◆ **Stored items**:
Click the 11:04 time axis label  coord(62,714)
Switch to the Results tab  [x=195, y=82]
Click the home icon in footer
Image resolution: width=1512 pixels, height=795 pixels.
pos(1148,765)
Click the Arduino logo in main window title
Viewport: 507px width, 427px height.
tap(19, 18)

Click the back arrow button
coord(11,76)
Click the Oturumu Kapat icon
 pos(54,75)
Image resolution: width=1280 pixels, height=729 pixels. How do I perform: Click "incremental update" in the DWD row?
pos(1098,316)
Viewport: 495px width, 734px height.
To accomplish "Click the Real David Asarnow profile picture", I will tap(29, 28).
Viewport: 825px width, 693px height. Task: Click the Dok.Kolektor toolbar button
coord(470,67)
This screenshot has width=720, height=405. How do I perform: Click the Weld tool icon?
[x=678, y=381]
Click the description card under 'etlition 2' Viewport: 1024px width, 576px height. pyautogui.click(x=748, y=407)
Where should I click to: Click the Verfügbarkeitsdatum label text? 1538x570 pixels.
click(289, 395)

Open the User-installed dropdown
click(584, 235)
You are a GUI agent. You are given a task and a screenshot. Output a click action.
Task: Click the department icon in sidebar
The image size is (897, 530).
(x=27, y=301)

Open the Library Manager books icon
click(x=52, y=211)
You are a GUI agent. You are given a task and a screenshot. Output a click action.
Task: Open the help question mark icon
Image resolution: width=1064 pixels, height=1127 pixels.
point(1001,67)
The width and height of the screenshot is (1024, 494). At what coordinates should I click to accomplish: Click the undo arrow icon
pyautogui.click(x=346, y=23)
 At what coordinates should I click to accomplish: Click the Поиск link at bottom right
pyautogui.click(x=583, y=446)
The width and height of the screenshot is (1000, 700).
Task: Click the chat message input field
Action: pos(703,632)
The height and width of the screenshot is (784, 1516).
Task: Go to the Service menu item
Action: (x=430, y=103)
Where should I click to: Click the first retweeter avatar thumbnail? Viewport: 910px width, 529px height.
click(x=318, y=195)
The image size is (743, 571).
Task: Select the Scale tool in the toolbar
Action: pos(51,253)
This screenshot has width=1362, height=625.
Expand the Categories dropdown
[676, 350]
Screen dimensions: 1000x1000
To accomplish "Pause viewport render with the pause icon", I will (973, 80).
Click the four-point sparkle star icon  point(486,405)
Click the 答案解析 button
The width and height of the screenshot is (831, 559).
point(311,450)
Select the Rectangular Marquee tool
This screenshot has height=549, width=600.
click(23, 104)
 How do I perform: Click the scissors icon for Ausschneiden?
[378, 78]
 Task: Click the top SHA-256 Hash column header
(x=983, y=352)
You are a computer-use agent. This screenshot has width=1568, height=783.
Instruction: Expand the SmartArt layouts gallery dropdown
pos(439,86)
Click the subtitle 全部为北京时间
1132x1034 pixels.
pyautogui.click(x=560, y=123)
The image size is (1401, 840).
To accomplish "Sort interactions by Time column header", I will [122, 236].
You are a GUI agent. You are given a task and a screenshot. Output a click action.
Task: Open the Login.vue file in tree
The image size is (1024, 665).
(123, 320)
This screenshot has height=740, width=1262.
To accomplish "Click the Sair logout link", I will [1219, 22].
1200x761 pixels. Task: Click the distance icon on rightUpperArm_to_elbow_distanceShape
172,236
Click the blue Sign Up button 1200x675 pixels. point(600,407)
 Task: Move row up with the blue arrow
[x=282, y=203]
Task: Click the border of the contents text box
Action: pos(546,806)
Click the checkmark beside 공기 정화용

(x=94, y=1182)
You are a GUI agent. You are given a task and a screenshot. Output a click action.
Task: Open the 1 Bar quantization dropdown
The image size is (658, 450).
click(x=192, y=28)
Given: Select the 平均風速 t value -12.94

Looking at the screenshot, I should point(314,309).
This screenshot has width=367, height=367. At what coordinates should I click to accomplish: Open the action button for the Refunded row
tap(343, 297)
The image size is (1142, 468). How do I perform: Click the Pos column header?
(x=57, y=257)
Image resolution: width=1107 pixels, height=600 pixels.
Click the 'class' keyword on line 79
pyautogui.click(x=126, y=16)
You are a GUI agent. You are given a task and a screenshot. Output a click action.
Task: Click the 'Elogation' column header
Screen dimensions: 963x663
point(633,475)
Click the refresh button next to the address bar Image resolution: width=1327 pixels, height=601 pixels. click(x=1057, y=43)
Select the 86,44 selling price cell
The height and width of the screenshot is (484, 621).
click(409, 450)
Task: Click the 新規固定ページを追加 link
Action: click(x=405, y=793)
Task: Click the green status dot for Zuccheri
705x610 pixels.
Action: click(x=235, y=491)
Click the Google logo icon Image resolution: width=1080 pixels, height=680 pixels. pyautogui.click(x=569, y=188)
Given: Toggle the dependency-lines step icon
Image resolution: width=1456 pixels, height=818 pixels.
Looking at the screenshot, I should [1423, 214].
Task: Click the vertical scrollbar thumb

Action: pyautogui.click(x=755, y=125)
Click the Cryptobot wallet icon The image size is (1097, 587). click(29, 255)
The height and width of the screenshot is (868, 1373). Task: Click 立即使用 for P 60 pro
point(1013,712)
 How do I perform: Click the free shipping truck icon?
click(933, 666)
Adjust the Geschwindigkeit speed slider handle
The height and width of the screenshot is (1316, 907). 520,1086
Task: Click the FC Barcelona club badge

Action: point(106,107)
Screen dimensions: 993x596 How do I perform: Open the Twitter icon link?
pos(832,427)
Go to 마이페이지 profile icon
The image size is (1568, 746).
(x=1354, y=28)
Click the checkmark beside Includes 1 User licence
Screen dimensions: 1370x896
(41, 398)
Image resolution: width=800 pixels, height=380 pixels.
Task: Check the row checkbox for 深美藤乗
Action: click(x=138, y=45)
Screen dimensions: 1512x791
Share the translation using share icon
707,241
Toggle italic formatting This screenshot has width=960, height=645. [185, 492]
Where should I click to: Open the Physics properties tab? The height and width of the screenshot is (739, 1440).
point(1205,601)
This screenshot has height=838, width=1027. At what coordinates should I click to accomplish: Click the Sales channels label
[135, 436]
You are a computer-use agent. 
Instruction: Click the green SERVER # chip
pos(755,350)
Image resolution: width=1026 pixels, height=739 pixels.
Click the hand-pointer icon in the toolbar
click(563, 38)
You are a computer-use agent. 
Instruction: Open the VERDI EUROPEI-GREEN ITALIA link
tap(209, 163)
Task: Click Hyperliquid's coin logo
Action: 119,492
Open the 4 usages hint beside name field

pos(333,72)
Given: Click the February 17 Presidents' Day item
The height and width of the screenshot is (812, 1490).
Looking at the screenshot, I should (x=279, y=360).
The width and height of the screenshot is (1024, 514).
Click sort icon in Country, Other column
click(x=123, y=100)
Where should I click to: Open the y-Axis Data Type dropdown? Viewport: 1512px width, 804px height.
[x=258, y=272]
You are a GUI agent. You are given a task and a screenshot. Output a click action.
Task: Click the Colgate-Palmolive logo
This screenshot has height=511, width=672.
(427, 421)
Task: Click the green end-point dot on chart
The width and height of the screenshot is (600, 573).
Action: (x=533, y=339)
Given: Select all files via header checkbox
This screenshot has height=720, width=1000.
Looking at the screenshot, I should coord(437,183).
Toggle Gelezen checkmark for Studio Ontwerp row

◆ **EXERCISE REQUIREMENTS**: Every entry should be reproduced exactly, with no part omitted.

◆ **OUTPUT BELOW**:
Click the 11:04 time axis label  coord(62,714)
Switch to the Results tab  [x=195, y=82]
Click the home icon in footer
Image resolution: width=1512 pixels, height=795 pixels.
pos(1148,765)
Click the Arduino logo in main window title
Viewport: 507px width, 427px height.
tap(19, 18)

Click the back arrow button
coord(11,76)
Click the Oturumu Kapat icon
 pos(54,75)
Image resolution: width=1280 pixels, height=729 pixels. How do I perform: Click "incremental update" in the DWD row?
pos(1098,316)
Viewport: 495px width, 734px height.
To accomplish "Click the Real David Asarnow profile picture", I will tap(29, 28).
Viewport: 825px width, 693px height. Task: Click the Dok.Kolektor toolbar button
coord(470,67)
This screenshot has width=720, height=405. How do I perform: Click the Weld tool icon?
[x=678, y=381]
Click the description card under 'etlition 2' Viewport: 1024px width, 576px height. pyautogui.click(x=748, y=407)
Where should I click to: Click the Verfügbarkeitsdatum label text? 1538x570 pixels.
click(289, 395)

Open the User-installed dropdown
click(584, 235)
You are a GUI agent. You are given a task and a screenshot. Output a click action.
Task: Click the department icon in sidebar
The image size is (897, 530).
(x=27, y=301)

Open the Library Manager books icon
click(x=52, y=211)
You are a GUI agent. You are given a task and a screenshot. Output a click action.
Task: Open the help question mark icon
Image resolution: width=1064 pixels, height=1127 pixels.
point(1001,67)
The width and height of the screenshot is (1024, 494). At what coordinates should I click to accomplish: Click the undo arrow icon
pyautogui.click(x=346, y=23)
 At what coordinates should I click to accomplish: Click the Поиск link at bottom right
pyautogui.click(x=583, y=446)
The width and height of the screenshot is (1000, 700).
Task: Click the chat message input field
Action: pos(703,632)
The height and width of the screenshot is (784, 1516).
Task: Go to the Service menu item
Action: (x=430, y=103)
Where should I click to: Click the first retweeter avatar thumbnail? Viewport: 910px width, 529px height.
click(x=318, y=195)
The image size is (743, 571).
Task: Select the Scale tool in the toolbar
Action: pos(51,253)
This screenshot has width=1362, height=625.
Expand the Categories dropdown
[676, 350]
Screen dimensions: 1000x1000
To accomplish "Pause viewport render with the pause icon", I will (973, 80).
Click the four-point sparkle star icon  point(486,405)
Click the 答案解析 button
The width and height of the screenshot is (831, 559).
point(311,450)
Select the Rectangular Marquee tool
This screenshot has height=549, width=600.
click(23, 104)
 How do I perform: Click the scissors icon for Ausschneiden?
[378, 78]
 Task: Click the top SHA-256 Hash column header
(x=983, y=352)
You are a computer-use agent. This screenshot has width=1568, height=783.
Instruction: Expand the SmartArt layouts gallery dropdown
pos(439,86)
Click the subtitle 全部为北京时间
1132x1034 pixels.
pyautogui.click(x=560, y=123)
The image size is (1401, 840).
To accomplish "Sort interactions by Time column header", I will [122, 236].
You are a GUI agent. You are given a task and a screenshot. Output a click action.
Task: Open the Login.vue file in tree
The image size is (1024, 665).
(123, 320)
This screenshot has height=740, width=1262.
To accomplish "Click the Sair logout link", I will [1219, 22].
1200x761 pixels. Task: Click the distance icon on rightUpperArm_to_elbow_distanceShape
172,236
Click the blue Sign Up button 1200x675 pixels. point(600,407)
 Task: Move row up with the blue arrow
[x=282, y=203]
Task: Click the border of the contents text box
Action: pos(546,806)
Click the checkmark beside 공기 정화용

(x=94, y=1182)
You are a GUI agent. You are given a task and a screenshot. Output a click action.
Task: Open the 1 Bar quantization dropdown
The image size is (658, 450).
click(x=192, y=28)
Given: Select the 平均風速 t value -12.94

Looking at the screenshot, I should point(314,309).
This screenshot has width=367, height=367. At what coordinates should I click to accomplish: Open the action button for the Refunded row
tap(343, 297)
The image size is (1142, 468). How do I perform: Click the Pos column header?
(x=57, y=257)
Image resolution: width=1107 pixels, height=600 pixels.
Click the 'class' keyword on line 79
pyautogui.click(x=126, y=16)
You are a GUI agent. You are given a task and a screenshot. Output a click action.
Task: Click the 'Elogation' column header
Screen dimensions: 963x663
point(633,475)
Click the refresh button next to the address bar Image resolution: width=1327 pixels, height=601 pixels. click(x=1057, y=43)
Select the 86,44 selling price cell
The height and width of the screenshot is (484, 621).
click(409, 450)
Task: Click the 新規固定ページを追加 link
Action: click(x=405, y=793)
Task: Click the green status dot for Zuccheri
705x610 pixels.
Action: click(x=235, y=491)
Click the Google logo icon Image resolution: width=1080 pixels, height=680 pixels. pyautogui.click(x=569, y=188)
Given: Toggle the dependency-lines step icon
Image resolution: width=1456 pixels, height=818 pixels.
Looking at the screenshot, I should [1423, 214].
Task: Click the vertical scrollbar thumb

Action: pyautogui.click(x=755, y=125)
Click the Cryptobot wallet icon The image size is (1097, 587). click(29, 255)
The height and width of the screenshot is (868, 1373). Task: Click 立即使用 for P 60 pro
point(1013,712)
 How do I perform: Click the free shipping truck icon?
click(933, 666)
Adjust the Geschwindigkeit speed slider handle
The height and width of the screenshot is (1316, 907). 520,1086
Task: Click the FC Barcelona club badge

Action: point(106,107)
Screen dimensions: 993x596 How do I perform: Open the Twitter icon link?
pos(832,427)
Go to 마이페이지 profile icon
The image size is (1568, 746).
(x=1354, y=28)
Click the checkmark beside Includes 1 User licence
Screen dimensions: 1370x896
(41, 398)
Image resolution: width=800 pixels, height=380 pixels.
Task: Check the row checkbox for 深美藤乗
Action: click(x=138, y=45)
Screen dimensions: 1512x791
Share the translation using share icon
707,241
Toggle italic formatting This screenshot has width=960, height=645. [185, 492]
Where should I click to: Open the Physics properties tab? The height and width of the screenshot is (739, 1440).
point(1205,601)
This screenshot has height=838, width=1027. At what coordinates should I click to accomplish: Click the Sales channels label
[135, 436]
You are a computer-use agent. 
Instruction: Click the green SERVER # chip
pos(755,350)
Image resolution: width=1026 pixels, height=739 pixels.
Click the hand-pointer icon in the toolbar
click(563, 38)
You are a computer-use agent. 
Instruction: Open the VERDI EUROPEI-GREEN ITALIA link
tap(209, 163)
Task: Click Hyperliquid's coin logo
Action: 119,492
Open the 4 usages hint beside name field

pos(333,72)
Given: Click the February 17 Presidents' Day item
The height and width of the screenshot is (812, 1490).
Looking at the screenshot, I should (x=279, y=360).
The width and height of the screenshot is (1024, 514).
Click sort icon in Country, Other column
click(x=123, y=100)
Where should I click to: Open the y-Axis Data Type dropdown? Viewport: 1512px width, 804px height.
[x=258, y=272]
You are a GUI agent. You are given a task and a screenshot. Output a click action.
Task: Click the Colgate-Palmolive logo
This screenshot has height=511, width=672.
(427, 421)
Task: Click the green end-point dot on chart
The width and height of the screenshot is (600, 573).
Action: (x=533, y=339)
Given: Select all files via header checkbox
This screenshot has height=720, width=1000.
Looking at the screenshot, I should coord(437,183).
Toggle Gelezen checkmark for Studio Ontwerp row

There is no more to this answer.